Next day we got on to more intimate subjects and I began to learn something of his life. He was now nearer fifty than forty years of age, though I should have thought him younger.
I had been surprised on the evening of our first meeting to discover the nature of his work. He was engaged in selling sewing machines on commission to Indian storekeepers up and down the East African coast. It was clearly not the job for which his age and education should have fitted him. Later I learned the explanation.
Source: Too Much Tolerance, by Evelyn Waugh
I guess in the first example should have thought should be equivalent to would have thought, but I was wondering if "thought" or "had thought" could be used instead without changing the intended meaning.
As for the second example, I would think "should fit" should be used instead because obviously he was still engaged in his sales job at the narrative time. Does this should have done construction here imply an unfulfilled expectation?
If I cast this example into the present, will it be "It is clearly not the job for which his age and education should fit him."?
Answer
I can only read these passages with a somewhat colonial-era mindset - that is, the language seems to be from a few decades ago, or maybe present-day Britain (I'm not sure, I wasn't there long enough last time).
In any case:
He was now nearer fifty than forty years of age, though I should have thought him younger.
In this case, should is being used to express that the thought "he is younger than 50" was the more appropriate thought.
As for whether or not you can remove should and have and keep the meaning: should usually reduces certainty - conveys conditionality upon another circumstance.
However, in this case it appears to express propriety, which is a meaning that you're unlikely to glean from the text if you're not a native speaker. I would say that today, you could remove should and have the same meaning, but in the register of the pre-1960s, I'm not sure that's the case (and I believe that that's off-topic here).
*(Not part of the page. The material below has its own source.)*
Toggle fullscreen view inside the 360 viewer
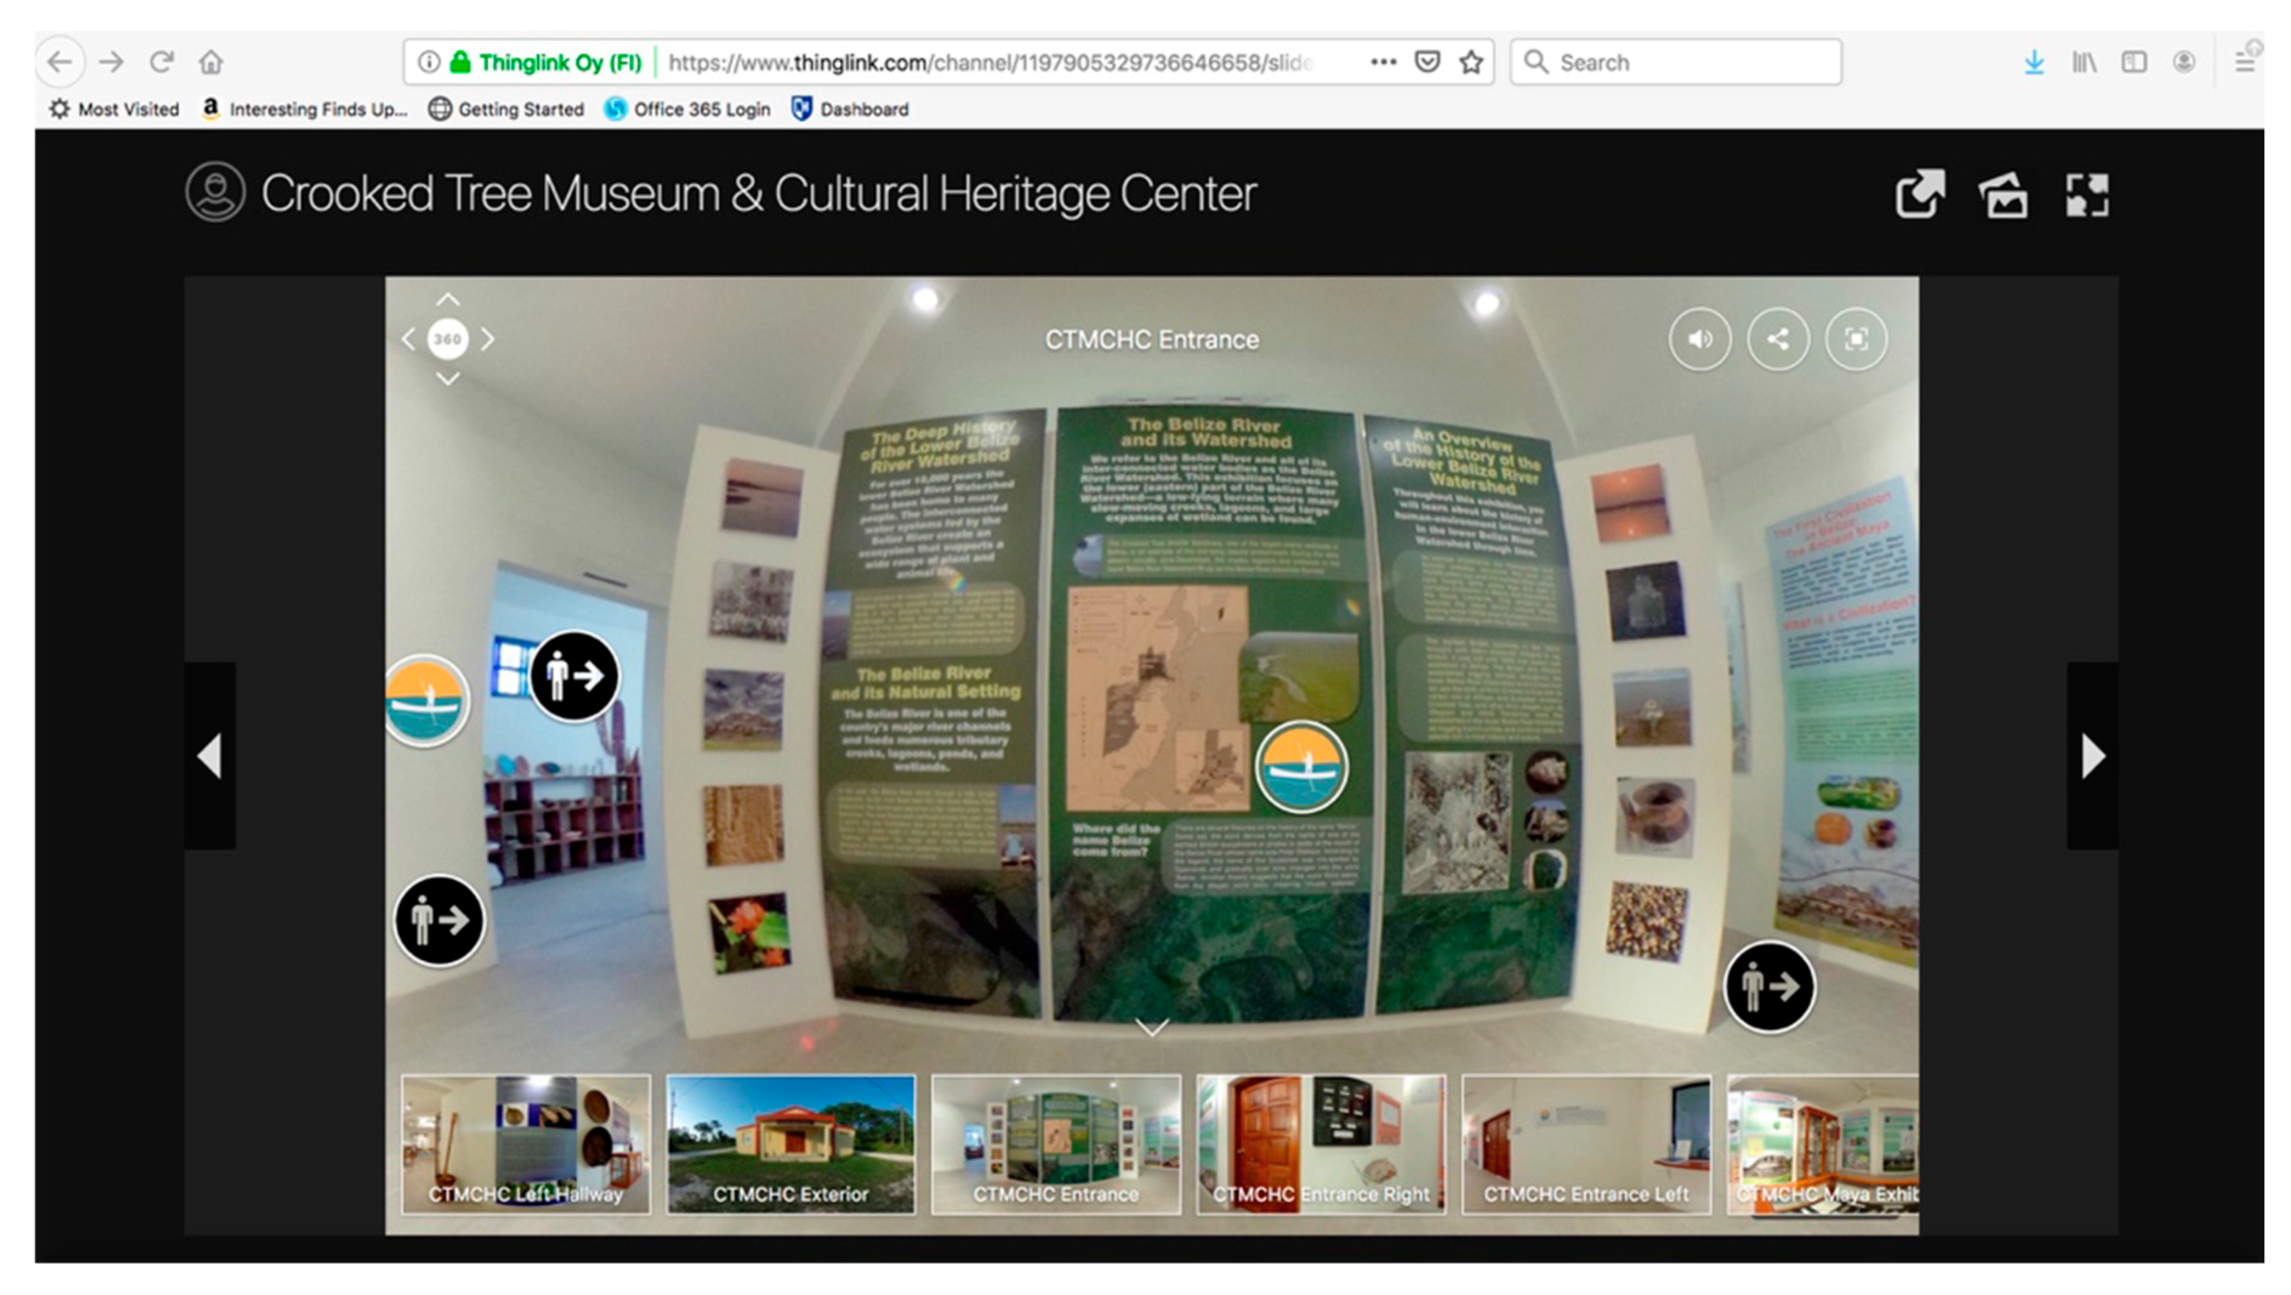This screenshot has width=2291, height=1295. pos(1856,339)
For removing have, this would be a distinction between using the simple past and the pluperfect, where the simple past merely refers to an action completed (sometimes habitually) in the past.
The pluperfect refers to an action completed in the past, at a time earlier than the time currently being projected.
That being the case, I think that using the simple past instead, in this context, would not change the meaning.
It was clearly not the job for which his age and education should have fitted him.
With regards to should, I would assert that it's again about propriety, rather than desire, as in the first example - they're both closer to expectation.
These days, I think we would say suited rather than fitted, although I understand the meaning.
I don't think using "fits" for a job is as idiomatic today, as "suits" is.
However, if the distribution and usage is the same, I would guess that your proposed sentence would be acceptable. It's a bit of an edge case, though.